Liputan6.com, Washington DC: Menurut penelitian yang didanai oleh Dewan Penelitian Ekonomi dan Sosial (ESRC) Washington DC, Amerika Serikat, baru-baru ini, pekerja shift umunya merasa dikucilkan dari masyarakat. Matt Barnes menunjukkan bahwa jam kerja bisa memengaruhi hubungan keterlibatan dengan masyarakat, dan menghasilkan pemikiran tak dianggap oleh orang lain.
Dua pertiga dari para pekerja yang bekerja di waktu yang tidak biasa itu, awalnya mulai beradaptasi mengatur waktu untuk menghabiskan waktu luang mereka, dengan hal apa dan dengan siapa. Dibandingkan dengan orang yang bekerja satu minggu secara standar, para pekerja shift menghabiskan sedikit waktu untuk kegiatan sosial dan relasional, terutama jika mereka bekerja di malam hari atau di akhir pekan.

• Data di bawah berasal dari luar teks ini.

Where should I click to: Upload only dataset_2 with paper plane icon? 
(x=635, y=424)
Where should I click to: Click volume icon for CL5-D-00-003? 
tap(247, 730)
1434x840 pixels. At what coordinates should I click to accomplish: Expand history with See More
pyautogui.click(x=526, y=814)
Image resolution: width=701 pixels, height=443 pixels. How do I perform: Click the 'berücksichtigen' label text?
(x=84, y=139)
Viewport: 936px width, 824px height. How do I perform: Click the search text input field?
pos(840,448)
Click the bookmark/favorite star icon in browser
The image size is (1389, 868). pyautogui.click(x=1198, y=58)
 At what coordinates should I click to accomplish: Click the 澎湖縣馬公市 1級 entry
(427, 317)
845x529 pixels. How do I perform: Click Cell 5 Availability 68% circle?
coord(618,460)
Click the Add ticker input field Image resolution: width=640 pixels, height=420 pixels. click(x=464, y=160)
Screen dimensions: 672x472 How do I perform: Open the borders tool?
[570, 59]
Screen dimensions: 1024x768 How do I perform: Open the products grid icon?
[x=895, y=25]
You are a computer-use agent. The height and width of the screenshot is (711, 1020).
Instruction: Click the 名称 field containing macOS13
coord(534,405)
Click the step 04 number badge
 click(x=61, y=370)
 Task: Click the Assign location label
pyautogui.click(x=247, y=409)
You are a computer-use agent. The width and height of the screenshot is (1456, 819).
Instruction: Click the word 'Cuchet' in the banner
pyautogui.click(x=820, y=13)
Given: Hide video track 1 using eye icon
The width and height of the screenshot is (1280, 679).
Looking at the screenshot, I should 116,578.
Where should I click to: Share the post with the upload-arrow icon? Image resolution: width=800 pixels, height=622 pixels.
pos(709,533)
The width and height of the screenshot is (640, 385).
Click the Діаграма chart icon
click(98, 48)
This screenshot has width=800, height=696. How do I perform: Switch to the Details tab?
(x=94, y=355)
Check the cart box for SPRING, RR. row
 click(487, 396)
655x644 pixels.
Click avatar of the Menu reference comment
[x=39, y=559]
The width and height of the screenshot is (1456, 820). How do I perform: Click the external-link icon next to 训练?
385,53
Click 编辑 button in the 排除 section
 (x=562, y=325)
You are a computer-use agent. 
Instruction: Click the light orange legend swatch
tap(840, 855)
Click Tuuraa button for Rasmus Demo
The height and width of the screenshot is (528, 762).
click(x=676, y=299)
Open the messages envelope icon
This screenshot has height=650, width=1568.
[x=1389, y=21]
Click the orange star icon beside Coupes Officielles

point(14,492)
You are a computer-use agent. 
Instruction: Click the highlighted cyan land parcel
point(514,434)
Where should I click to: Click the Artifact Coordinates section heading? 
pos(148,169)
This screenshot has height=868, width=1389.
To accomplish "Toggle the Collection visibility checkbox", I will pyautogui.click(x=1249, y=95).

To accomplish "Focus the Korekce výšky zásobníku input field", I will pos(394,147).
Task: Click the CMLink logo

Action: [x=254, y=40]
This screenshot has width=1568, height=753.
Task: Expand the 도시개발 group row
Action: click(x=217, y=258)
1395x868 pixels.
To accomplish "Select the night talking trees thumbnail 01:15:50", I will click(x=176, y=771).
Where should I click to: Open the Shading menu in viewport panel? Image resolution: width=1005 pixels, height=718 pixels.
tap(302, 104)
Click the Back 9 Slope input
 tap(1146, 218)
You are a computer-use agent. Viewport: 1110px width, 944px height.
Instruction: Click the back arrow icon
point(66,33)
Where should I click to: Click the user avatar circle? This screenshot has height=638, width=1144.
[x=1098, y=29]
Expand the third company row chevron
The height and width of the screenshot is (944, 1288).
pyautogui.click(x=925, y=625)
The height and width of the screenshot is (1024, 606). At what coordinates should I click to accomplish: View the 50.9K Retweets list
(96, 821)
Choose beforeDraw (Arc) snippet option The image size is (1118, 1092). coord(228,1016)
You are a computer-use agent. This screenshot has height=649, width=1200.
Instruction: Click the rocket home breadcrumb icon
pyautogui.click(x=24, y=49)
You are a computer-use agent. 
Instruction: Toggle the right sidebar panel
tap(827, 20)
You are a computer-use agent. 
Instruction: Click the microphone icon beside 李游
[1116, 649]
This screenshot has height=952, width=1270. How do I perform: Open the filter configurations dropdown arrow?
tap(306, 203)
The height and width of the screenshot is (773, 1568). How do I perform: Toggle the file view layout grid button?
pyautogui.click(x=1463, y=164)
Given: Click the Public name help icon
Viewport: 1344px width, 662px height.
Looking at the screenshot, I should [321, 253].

Rata-rata pekerja malam menghabiskan 6 jam 43 meni, pada kegiatan partisipatif per minggu. Sementara pekerja yang masuk di hari Ahad hanya melakukannya selama lima jam. Namun mereka yang bekerja di waktu normal menghabiskan kegiatan tersebut sekitar delapan jam.
"Dengan meneliti buku harian seseorang dan menganalisis cara mereka menghabiskan waktu mereka selama periode 24 jam, kami telah mampu untuk memahami bagaimana mereka 'berpartisipasi' dan apa yang mungkin dilakukan untuk menciptakan inklusi sosial yang lebih besar," ungkap Barnes.(Zeenews/SHA)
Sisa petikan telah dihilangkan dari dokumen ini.